-- begin Data excerpts --

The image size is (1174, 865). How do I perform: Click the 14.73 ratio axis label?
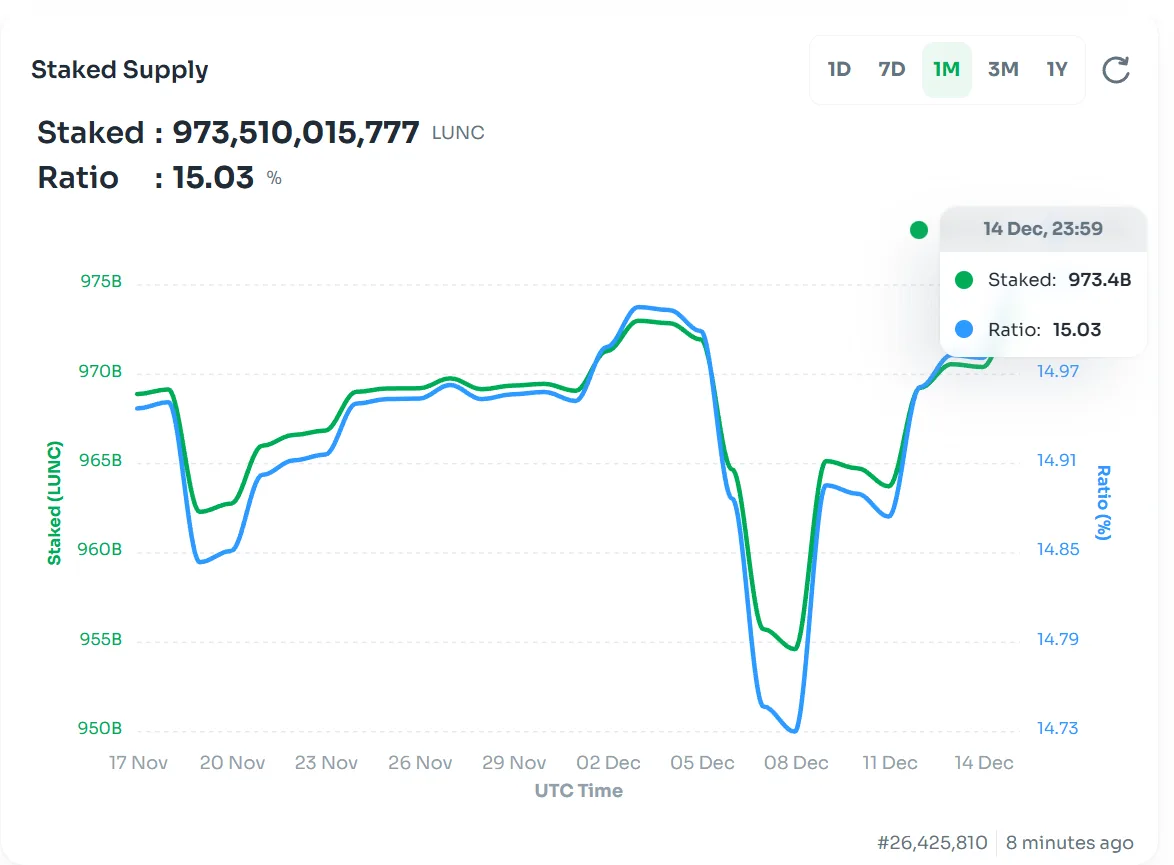(1057, 729)
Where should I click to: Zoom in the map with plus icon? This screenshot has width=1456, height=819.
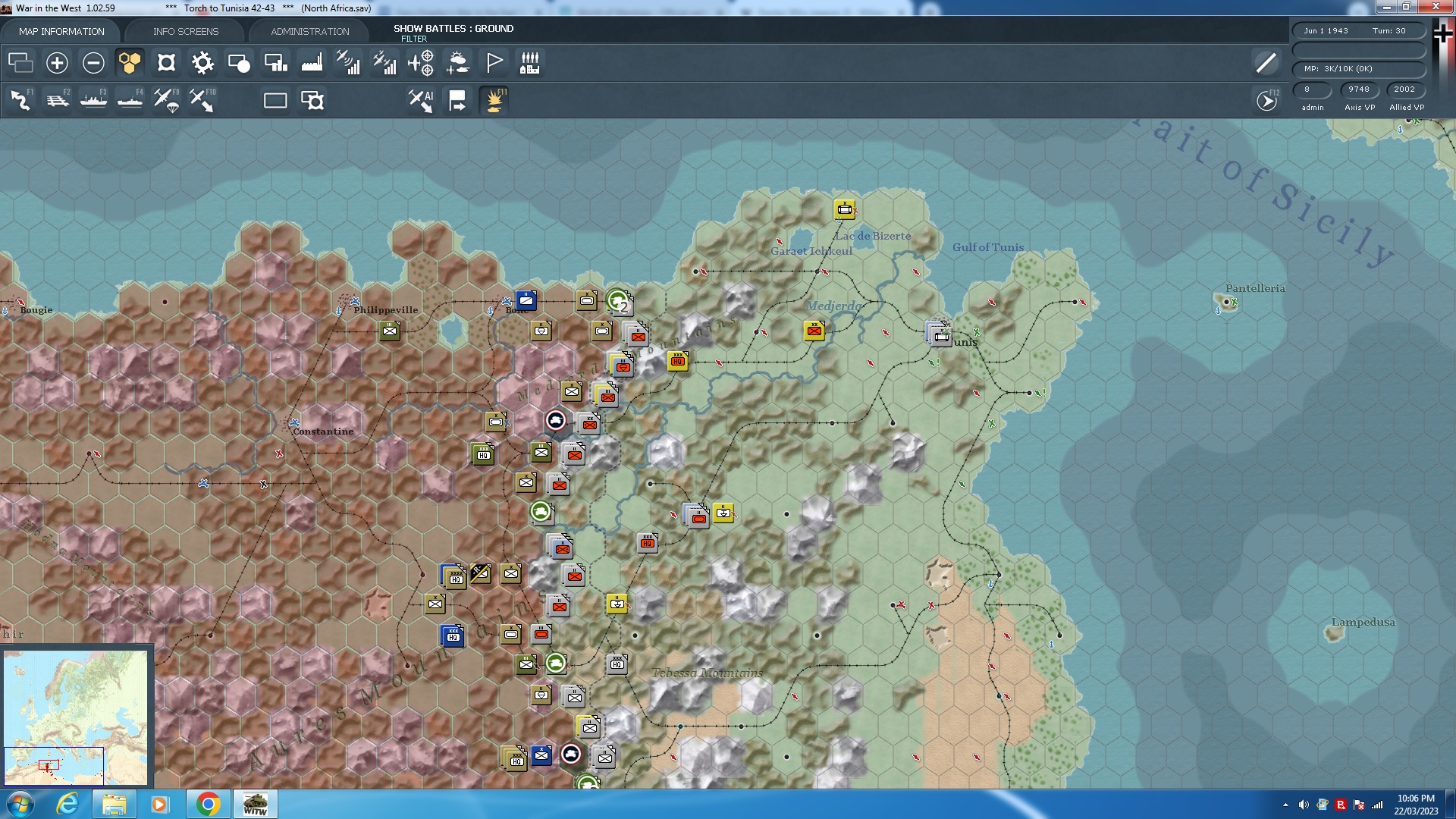point(57,63)
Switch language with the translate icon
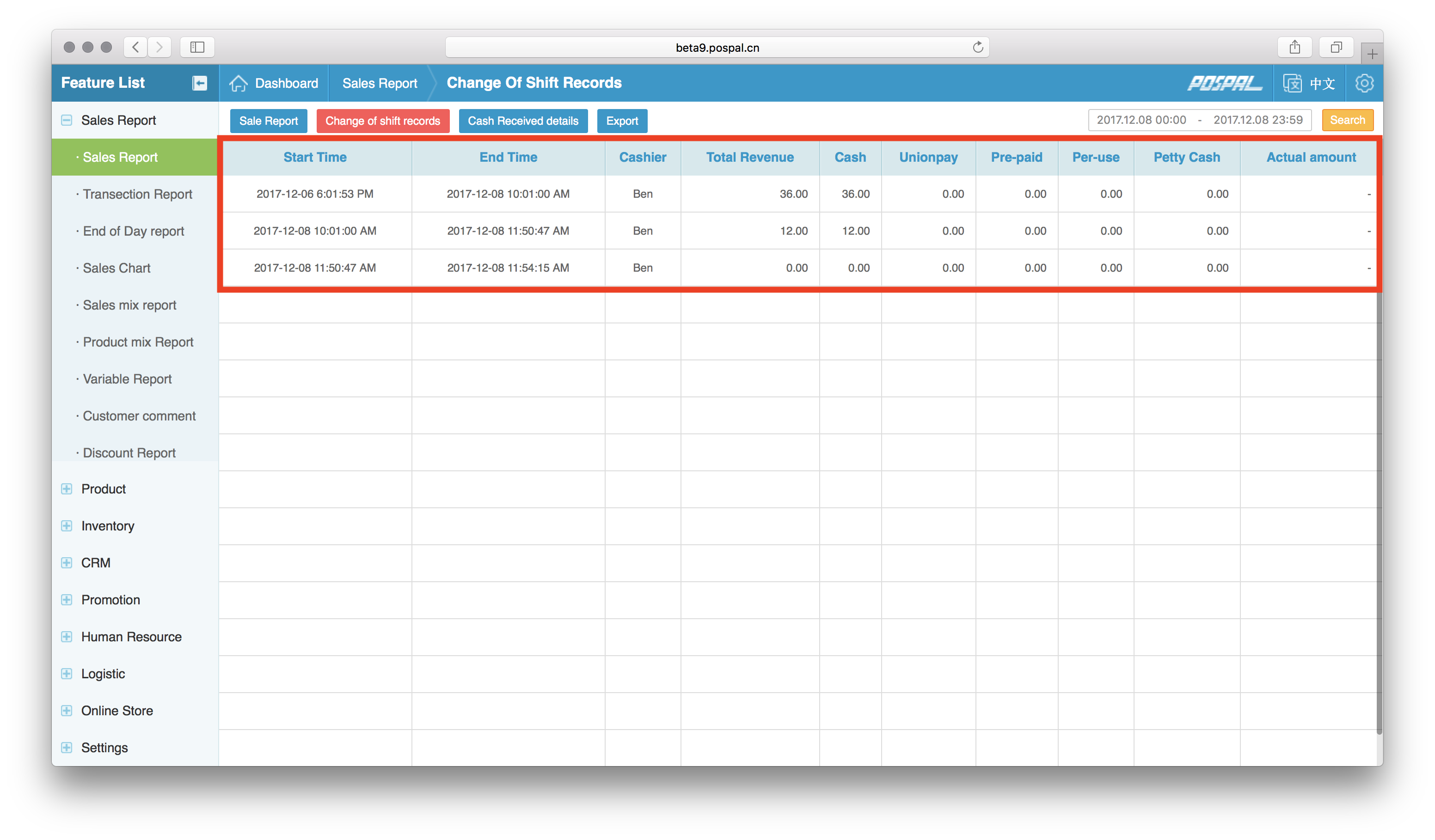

-- end Data excerpts --

▶ [What you have to do]: Reproduce the listing above line for line, exactly as it appears, but leave out the pictures.

▶ [Complete output]:
The image size is (1174, 865). How do I perform: Click the 14.73 ratio axis label?
(1057, 729)
Where should I click to: Zoom in the map with plus icon? This screenshot has width=1456, height=819.
point(57,63)
Switch language with the translate icon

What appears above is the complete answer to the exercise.